■ **What to work on**:
Pull out each line from the entries below that contains the string "page". Matching is case-sensitive.

■ **Records provided**:
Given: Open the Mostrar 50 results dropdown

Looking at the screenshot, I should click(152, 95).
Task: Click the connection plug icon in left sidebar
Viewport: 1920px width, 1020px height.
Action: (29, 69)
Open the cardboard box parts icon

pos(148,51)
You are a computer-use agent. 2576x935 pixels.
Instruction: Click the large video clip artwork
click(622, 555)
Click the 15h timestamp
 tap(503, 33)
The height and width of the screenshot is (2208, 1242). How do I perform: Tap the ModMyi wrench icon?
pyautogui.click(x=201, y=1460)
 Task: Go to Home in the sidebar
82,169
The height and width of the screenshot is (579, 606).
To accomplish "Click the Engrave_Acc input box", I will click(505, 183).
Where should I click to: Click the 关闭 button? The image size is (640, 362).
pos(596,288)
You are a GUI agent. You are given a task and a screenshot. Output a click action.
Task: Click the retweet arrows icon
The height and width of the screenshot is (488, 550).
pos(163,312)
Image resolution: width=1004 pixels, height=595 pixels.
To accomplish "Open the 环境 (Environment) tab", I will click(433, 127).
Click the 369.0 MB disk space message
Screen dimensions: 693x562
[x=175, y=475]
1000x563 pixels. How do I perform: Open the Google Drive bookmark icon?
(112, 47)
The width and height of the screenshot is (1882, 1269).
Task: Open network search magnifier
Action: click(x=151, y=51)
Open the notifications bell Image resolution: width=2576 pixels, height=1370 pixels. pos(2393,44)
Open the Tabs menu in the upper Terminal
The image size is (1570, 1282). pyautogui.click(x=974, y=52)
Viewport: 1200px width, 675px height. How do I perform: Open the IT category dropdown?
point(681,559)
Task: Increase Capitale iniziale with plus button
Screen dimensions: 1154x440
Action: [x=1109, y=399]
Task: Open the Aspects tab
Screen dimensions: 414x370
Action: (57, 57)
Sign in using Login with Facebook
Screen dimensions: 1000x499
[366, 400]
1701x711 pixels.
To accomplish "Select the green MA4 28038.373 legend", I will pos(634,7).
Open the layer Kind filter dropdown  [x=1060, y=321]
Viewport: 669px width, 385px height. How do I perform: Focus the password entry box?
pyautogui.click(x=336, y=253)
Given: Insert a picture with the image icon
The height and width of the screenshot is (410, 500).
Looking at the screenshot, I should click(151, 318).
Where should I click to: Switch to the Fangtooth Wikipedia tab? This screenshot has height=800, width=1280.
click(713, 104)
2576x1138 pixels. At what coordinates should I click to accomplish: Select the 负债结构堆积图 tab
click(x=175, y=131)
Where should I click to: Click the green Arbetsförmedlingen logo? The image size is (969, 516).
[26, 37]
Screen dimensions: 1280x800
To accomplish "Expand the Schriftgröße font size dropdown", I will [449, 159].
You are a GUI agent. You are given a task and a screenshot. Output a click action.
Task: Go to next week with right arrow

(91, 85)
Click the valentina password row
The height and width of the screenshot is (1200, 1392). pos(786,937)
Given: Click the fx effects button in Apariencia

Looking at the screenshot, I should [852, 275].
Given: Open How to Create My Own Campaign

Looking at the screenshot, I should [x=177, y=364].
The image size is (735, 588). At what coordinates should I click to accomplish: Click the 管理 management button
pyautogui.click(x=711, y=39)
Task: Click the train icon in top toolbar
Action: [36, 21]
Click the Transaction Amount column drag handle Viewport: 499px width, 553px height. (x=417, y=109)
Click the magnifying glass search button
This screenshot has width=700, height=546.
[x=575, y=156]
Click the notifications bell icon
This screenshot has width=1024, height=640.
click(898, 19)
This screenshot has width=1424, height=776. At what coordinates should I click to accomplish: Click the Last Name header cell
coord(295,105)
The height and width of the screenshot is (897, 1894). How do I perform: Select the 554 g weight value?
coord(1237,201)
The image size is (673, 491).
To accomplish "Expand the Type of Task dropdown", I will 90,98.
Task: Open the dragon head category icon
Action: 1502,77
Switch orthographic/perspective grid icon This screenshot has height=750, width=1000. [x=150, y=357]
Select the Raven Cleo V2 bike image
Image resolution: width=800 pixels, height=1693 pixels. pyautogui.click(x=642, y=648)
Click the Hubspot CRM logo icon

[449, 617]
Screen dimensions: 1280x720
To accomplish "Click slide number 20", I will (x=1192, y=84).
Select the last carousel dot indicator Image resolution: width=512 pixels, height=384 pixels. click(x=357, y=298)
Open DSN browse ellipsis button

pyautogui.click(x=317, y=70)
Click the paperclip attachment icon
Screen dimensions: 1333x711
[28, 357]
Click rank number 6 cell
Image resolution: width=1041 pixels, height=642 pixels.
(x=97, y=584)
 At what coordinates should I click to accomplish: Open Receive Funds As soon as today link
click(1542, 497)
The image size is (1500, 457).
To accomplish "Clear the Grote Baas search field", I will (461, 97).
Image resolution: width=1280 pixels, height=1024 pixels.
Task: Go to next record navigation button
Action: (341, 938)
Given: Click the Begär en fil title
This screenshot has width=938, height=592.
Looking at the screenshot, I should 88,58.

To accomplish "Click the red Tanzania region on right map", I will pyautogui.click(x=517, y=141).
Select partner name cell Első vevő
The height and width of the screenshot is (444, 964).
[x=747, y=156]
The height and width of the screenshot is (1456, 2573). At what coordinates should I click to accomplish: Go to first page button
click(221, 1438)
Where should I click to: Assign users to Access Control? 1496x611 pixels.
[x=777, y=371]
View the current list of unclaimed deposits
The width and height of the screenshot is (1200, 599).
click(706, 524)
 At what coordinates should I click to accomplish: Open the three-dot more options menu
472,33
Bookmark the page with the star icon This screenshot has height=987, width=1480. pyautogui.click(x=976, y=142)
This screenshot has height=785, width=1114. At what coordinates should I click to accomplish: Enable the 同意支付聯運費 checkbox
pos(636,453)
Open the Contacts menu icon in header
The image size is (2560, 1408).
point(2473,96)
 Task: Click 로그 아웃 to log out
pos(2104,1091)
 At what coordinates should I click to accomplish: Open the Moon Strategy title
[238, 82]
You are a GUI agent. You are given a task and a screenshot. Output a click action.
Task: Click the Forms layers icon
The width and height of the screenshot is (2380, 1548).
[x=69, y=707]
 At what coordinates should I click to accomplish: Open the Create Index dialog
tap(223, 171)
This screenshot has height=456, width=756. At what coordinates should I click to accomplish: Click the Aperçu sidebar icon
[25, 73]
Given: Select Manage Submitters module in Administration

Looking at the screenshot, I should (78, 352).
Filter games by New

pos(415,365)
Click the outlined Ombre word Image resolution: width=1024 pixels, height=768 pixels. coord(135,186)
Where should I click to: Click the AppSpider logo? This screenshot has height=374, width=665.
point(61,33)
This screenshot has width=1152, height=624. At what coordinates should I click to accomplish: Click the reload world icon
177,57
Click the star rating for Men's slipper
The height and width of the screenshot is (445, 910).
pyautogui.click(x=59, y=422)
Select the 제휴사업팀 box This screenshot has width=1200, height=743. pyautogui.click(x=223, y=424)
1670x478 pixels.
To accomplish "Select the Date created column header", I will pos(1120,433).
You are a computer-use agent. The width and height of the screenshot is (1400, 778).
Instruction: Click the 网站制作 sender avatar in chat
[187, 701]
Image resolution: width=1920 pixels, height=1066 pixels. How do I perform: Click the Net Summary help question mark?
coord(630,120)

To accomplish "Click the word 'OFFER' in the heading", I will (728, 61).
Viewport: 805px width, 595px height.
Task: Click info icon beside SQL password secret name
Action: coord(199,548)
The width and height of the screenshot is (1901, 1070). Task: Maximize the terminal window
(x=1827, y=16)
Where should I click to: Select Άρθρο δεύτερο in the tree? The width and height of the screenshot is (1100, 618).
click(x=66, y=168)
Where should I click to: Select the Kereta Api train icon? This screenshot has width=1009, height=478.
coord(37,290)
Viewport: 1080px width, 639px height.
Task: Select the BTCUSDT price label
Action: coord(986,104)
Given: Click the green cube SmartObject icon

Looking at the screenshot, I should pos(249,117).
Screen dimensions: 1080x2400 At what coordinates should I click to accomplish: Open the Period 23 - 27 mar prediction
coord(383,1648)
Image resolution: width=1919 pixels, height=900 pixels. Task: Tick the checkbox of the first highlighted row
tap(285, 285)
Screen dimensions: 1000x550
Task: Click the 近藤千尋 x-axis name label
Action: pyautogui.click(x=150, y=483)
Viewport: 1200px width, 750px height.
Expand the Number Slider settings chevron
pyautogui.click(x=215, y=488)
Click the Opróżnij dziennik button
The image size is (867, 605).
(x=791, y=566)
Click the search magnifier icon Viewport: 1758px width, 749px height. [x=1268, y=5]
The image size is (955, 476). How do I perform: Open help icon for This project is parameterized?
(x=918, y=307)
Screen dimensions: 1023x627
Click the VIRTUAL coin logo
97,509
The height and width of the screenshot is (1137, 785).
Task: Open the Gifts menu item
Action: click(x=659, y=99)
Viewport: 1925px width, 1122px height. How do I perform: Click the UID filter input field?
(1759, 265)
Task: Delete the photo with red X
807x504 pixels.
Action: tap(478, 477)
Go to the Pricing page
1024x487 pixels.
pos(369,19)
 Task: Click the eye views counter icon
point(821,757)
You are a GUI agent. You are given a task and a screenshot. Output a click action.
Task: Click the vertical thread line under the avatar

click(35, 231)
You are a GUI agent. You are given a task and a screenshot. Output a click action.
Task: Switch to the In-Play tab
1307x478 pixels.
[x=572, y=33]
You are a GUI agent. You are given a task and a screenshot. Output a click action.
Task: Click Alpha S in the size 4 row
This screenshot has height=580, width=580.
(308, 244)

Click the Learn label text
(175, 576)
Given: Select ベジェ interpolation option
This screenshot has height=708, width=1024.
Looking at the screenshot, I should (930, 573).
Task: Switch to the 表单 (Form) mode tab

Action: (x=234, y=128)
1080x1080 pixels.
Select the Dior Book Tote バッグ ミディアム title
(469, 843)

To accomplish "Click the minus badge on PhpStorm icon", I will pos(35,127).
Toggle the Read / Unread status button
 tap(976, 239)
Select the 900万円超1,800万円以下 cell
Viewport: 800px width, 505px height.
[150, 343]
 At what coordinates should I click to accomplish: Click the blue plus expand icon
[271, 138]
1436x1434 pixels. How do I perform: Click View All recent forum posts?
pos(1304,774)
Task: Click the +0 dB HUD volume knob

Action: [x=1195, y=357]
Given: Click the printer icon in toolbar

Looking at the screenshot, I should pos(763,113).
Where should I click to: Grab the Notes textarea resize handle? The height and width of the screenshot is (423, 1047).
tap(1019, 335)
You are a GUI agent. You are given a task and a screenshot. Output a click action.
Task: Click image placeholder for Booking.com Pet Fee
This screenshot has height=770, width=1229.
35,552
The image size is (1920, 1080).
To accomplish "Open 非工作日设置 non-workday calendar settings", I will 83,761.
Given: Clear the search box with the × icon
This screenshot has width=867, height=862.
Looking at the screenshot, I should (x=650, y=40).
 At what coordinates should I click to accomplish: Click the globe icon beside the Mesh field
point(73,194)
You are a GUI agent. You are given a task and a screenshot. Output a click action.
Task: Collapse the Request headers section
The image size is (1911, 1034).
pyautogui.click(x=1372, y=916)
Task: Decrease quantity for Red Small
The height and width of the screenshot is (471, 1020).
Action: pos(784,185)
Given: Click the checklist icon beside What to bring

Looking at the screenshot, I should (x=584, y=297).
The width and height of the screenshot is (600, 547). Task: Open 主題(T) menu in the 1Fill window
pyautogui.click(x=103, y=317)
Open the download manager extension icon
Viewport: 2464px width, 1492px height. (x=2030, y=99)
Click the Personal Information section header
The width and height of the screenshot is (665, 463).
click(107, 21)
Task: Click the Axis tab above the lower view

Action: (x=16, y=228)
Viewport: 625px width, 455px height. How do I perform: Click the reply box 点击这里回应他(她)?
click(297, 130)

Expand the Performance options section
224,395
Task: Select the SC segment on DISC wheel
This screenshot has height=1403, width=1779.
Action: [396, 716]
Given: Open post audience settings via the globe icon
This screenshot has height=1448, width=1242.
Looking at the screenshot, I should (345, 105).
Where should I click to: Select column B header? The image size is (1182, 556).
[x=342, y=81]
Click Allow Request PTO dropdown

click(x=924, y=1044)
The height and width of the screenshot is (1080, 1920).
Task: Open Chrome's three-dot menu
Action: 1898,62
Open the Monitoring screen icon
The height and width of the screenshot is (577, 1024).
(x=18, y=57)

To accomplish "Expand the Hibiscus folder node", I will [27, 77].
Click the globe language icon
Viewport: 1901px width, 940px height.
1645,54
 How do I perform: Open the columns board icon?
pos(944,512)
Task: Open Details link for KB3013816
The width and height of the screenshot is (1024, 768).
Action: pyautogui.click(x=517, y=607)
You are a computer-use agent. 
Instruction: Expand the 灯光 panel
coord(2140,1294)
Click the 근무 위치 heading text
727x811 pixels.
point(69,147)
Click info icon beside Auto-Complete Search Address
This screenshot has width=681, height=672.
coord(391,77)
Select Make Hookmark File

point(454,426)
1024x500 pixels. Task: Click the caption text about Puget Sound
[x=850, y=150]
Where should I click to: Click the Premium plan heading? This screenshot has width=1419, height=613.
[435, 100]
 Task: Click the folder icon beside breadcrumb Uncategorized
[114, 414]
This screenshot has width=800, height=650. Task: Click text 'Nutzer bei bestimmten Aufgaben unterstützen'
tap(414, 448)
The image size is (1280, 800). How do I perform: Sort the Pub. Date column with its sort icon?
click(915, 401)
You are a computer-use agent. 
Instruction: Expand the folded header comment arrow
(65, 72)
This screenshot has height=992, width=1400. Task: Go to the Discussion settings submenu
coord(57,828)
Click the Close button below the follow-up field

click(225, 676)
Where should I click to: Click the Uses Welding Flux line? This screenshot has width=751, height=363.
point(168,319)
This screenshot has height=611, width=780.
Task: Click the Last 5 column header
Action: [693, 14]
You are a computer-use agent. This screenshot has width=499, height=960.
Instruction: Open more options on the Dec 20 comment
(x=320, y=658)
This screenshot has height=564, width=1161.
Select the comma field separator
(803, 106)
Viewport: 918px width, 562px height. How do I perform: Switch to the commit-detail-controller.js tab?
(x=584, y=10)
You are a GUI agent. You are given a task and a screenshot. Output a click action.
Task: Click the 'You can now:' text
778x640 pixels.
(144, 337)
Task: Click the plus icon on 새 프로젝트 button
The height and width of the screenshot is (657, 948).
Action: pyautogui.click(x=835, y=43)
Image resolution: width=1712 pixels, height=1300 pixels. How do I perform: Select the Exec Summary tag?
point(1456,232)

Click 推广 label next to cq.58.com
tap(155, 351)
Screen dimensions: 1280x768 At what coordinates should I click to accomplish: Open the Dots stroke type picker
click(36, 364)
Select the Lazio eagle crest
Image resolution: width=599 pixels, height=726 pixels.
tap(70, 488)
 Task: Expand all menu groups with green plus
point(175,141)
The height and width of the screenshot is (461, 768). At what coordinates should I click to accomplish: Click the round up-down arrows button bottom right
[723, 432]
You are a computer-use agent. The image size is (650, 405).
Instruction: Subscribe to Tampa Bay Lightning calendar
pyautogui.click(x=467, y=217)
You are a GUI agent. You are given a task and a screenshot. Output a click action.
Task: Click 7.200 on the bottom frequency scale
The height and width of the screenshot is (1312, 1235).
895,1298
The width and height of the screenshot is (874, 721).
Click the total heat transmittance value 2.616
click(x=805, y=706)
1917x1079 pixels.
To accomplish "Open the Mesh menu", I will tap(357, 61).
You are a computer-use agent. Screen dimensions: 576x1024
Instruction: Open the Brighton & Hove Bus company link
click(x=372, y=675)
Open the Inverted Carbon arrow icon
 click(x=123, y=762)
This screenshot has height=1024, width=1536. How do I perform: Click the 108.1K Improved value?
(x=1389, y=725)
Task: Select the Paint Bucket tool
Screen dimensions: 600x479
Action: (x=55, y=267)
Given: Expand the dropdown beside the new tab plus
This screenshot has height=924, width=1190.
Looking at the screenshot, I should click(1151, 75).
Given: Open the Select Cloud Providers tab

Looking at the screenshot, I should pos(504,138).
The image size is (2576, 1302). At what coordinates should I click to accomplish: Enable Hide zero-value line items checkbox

■ **Solution**:
The height and width of the screenshot is (1456, 2573). At what coordinates should I click to accomplish: Go to first page button
Bookmark the page with the star icon This screenshot has height=987, width=1480. pyautogui.click(x=976, y=142)
Go to the Pricing page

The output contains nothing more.